Lembaga Survei Kurang Terawasi, DPR Ajak Percaya KPU dan MK
Wakil Ketua Komisi lll DPR RI Al Muzzammil Yusuf menyayangkan pernyataan Burhanudin Muhtadi yang mengatakan hasil hitung cepat lembaga surveinya sudah tepat dan benar, sehingga jika real count Komisi Pemilihan Umum berbeda dengan lembaga surveinya, maka KPU yang salah. Menurut Muzzammil pernyataan itu berbahaya, dapat memicu terjadinya konflik horisontal di kalangan rakyat, akibat ketidakpercayaan yang tanpa dasar valid terhadap KPU.

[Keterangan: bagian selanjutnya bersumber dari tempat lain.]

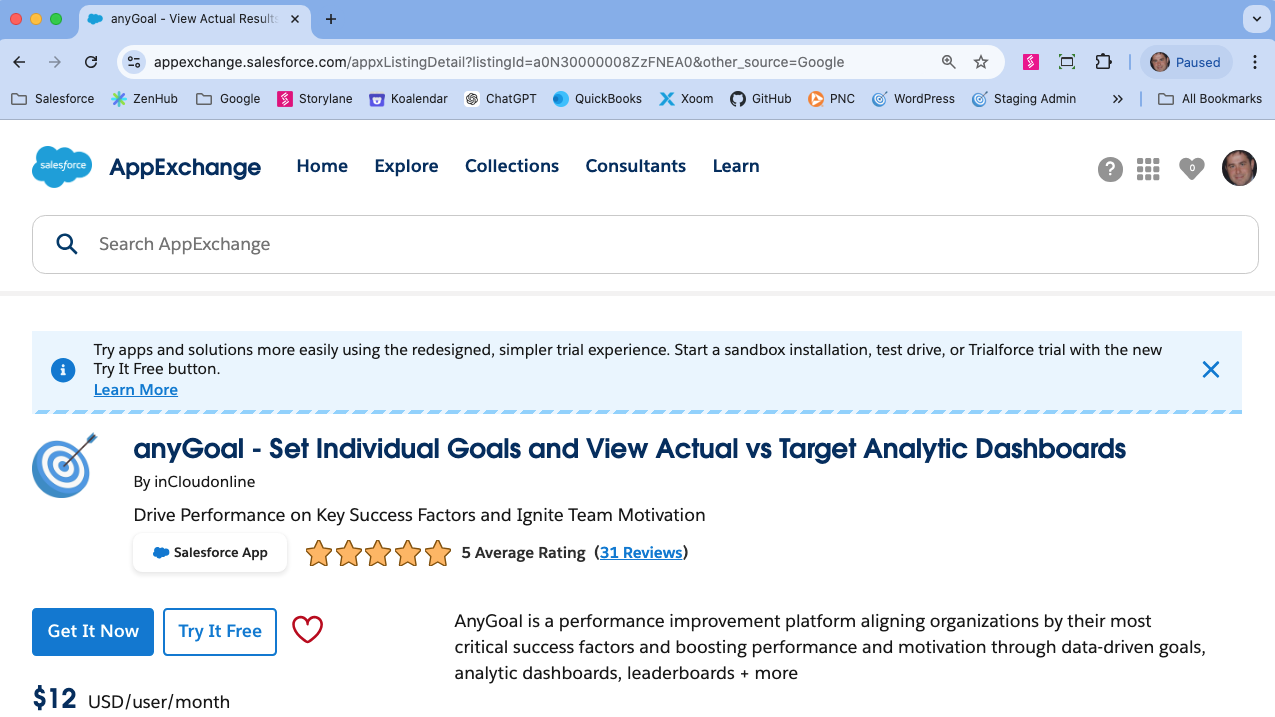Add anyGoal to favorites with heart icon

pyautogui.click(x=307, y=630)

"Saya berharap semua pihak menghormati KPU dan menahan diri dalam mengeluarkan pernyataan yang dapat memecah belah persatuan dan kesatuan bangsa," ungkapnya dalam keterangan pers pada Sabtu (13/6).
Muzammil tidak melarang masyarakat untuk tidak percaya kepada KPU, tetapi dia mengajak masyarakat untuk lebih teliti dalam mempercayai maupun tidak mempercayai sebuah lembaga, terutama dalam membandingkan lembaga "swasta" dengan lembaga Negara.
"Lembaga yang kredibilitasnya bermasalah bukan saja KPU, tapi juga lembaga survei yang selama ini sumber dananya kurang transparan, partisan, dan dapat tidak akurat," tegas Alumnus FISIP UI ini. Namun, dia mengungkapkan lembaga Negara selalu diawasi dengan lebih ketat ketimbang lembaga survei. KPU sendiri telah diawasi oleh lembaga pengawas dan saksi kepercayaan masing-masing pasangan capres-cawapres di setiap tempat pemungutan suara (TPS).
"Sedangkan lembaga survei, selama ini siapa yang jadi saksi yang mengawasinya dalam mewawancarai responden atau dalam pengambilan data di TPS? Bagaimana kita bisa menjamin tidak terjadi kesalahan atau manipulasi dalam pengambilan data oleh para relawan, koordinator lapangan atau tim rekapitulasi di lembaga survei?" ungkap Muzammil secara retoris.
Dalam pandangan Muzzammil, inilah yang harus dijawab oleh semua lembaga survei. Dibandingkan dengan KPU, lembaga survei memiliki mekanisme pengawasan lebih lemah, sehingga hasilnya tidak dapat menjadi acuan hasil resmi Pemilihan Umum Presiden 2014.
"Karena tidak ada mekanisme pengawasan publik dan ketidakhadiran saksi kedua pihak dalam pengambilan data di lapangan, hasil quick count justru lebih mudah terjadi kecurangan dan berpotensi partisan dalam ekspose hasilnya di media massa," Muzammil menyimpulkan.
Sebelum hasil real count KPU diumumkan oleh KPU, terang Muzzammil, tidak perlu ada saling klaim kebenaran hasil hitung cepat yang dilakukan oleh para lembaga survei. "Sebelum 22 Juli, tidak perlu saling serang siapa yang benar dan salah. Tidak perlu saling menuduh siapa yang manipulatif dan yang jujur. Siapa yang lebih kredibel dan tidak. Siapa yang harus diaudit? Setelah ada hasil real count KPU, baru tabir itu akan terbuka," tuturnya.
Muzzammil mengajak semua pihak menghormati undang-undang yang berlaku terkait pemilu. Tidak hanya dalam menunggu hasil resmi dari KPU, tetapu juga dalam mengajukan protes terhadap hasil penghitungan suara dari KPU. "Termasuk kita harus menghormati jika ada di antara salah satu pihak pasangan capres-cawapres yang merasa tidak puas dengan keputusan KPU pada 22 Juli 2014 nanti, mengajukan gugatan ke MK. Akhirnya, penghormatan kita kepada kedua lembaga ini merupakan bukti kedewasaan kita dalam berdemokrasi," ajaknya.